4. Find the right people for the right incentives
Typical corporate managers are trained to excel at operating on familiar ground, avoiding risk. They seek security, learning opportunities, good salaries and a work-llfe balance. If you want to build a startup, you need another breed of people: entrepreneurs who are passionate about the domain they are building the business for. They love freedom (do not try to imprison them in regular corporate structures) but will be willing to work hard, in conditions of extreme uncertainty . They should be experts in Lean Startup and Design Thinking methods. As for the incentives: a hefty salary and corporate benefits wouldn’t convince them. What they want is equity share. Unless you are Google, Facebook, etc. you could struggle to find these kind of people in corporate open spaces. The best question you can ask yourself when hiring a corporate startup leader internally is: “ Which of my high potentials are likely to leave my company to set up their own businesses in the next 1-2 years?” Another good option is hiring entrepreneurs from outside (make sure your company is visible in the local startup ecosystem) or co-creating a startup with a company-building firm.
5. Manage the risk
Statistically, only 1 out of 10 startups achieve success in terms of reaching a massive scale, getting an IPO or being the target of a significant acquisition. Although we‘ve learned a lot about the startup lifecycle in last 10 years, the risk of failure Is still strong. And, by definition, the typical corporation hates risk. The good news is that you can do a lot to mitigate the risk of possible failure and alleviate the pain when it does occur.

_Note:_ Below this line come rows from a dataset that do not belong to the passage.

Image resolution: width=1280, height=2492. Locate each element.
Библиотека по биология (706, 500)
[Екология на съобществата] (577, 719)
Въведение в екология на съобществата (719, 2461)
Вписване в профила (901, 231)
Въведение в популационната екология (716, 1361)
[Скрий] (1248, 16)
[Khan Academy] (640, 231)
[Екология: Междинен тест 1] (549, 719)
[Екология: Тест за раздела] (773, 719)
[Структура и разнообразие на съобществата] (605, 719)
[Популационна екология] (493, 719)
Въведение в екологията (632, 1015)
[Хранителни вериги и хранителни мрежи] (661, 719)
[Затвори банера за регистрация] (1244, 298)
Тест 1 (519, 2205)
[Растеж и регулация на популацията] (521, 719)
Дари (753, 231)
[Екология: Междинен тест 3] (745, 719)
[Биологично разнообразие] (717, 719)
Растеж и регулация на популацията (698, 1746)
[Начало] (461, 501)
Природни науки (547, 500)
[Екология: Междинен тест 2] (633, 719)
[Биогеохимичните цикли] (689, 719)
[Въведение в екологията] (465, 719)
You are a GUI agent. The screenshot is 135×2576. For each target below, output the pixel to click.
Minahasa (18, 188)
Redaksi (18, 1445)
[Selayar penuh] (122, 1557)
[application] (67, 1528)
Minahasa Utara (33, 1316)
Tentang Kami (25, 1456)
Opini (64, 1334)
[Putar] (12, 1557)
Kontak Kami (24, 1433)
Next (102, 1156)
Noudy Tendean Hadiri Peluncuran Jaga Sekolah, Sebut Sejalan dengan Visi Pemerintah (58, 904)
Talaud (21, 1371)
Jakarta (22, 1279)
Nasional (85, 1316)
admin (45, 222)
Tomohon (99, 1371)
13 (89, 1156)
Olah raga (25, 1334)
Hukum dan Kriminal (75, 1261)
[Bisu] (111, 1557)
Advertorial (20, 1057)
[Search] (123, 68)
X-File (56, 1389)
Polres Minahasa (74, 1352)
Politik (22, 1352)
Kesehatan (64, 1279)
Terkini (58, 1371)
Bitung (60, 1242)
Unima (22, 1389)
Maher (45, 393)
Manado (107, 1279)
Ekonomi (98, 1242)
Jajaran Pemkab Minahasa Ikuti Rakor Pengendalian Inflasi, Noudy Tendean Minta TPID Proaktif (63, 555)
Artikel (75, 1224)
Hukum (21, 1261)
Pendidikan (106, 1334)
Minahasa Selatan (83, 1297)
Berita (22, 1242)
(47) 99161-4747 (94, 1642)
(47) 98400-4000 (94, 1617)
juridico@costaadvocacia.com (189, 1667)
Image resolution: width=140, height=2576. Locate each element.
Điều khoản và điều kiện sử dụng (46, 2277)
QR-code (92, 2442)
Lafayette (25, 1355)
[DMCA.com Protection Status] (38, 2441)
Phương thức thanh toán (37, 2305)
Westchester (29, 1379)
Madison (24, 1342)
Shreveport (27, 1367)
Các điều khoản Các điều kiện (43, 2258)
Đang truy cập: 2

- Co-create your new business with customers from the very beginning. Get out of the building as soon as you have an initial vision for your product. Before building anything, confirm that your target customers really have the problem you’ve assumed, and that this problem is big enough.
- Don’t burn too much funds to early. Implement a venture capital approach and fund every stage of the startup development separately, based on the results of the former stage. From our experience, 50-200 K USD is enough to successfully validate a customer problem and the product concept in most cases. Building and testing a digital Minimal Viable Product requires 200-500 K USD, depending on software complexity, the technologies used, costs of initial sales and the marketing campaign. Millions of dollars should be unleashed only when you have clear evidence that there is a strong demand for your product and that the scaling-up stage is imminent.
- Share risk with others – convince VCs or company-building firms to share the costs of new ventures. The fact that a big, established company wants to dedicate its funds and resources to building a new business could be a strong reason to believe it is worth their attention.
- Do your homework in the startup scouting field. There is a huge possibility that, under the corporate radar, a small team of passionate entrepreneurs is developing an idea similar to yours. Try to find them through the local startup ecosystem and check if they are open to a strategic partnership or even an acquisition/acquihire option. Even if they are not, you will learn a lot about the topic by talking with them.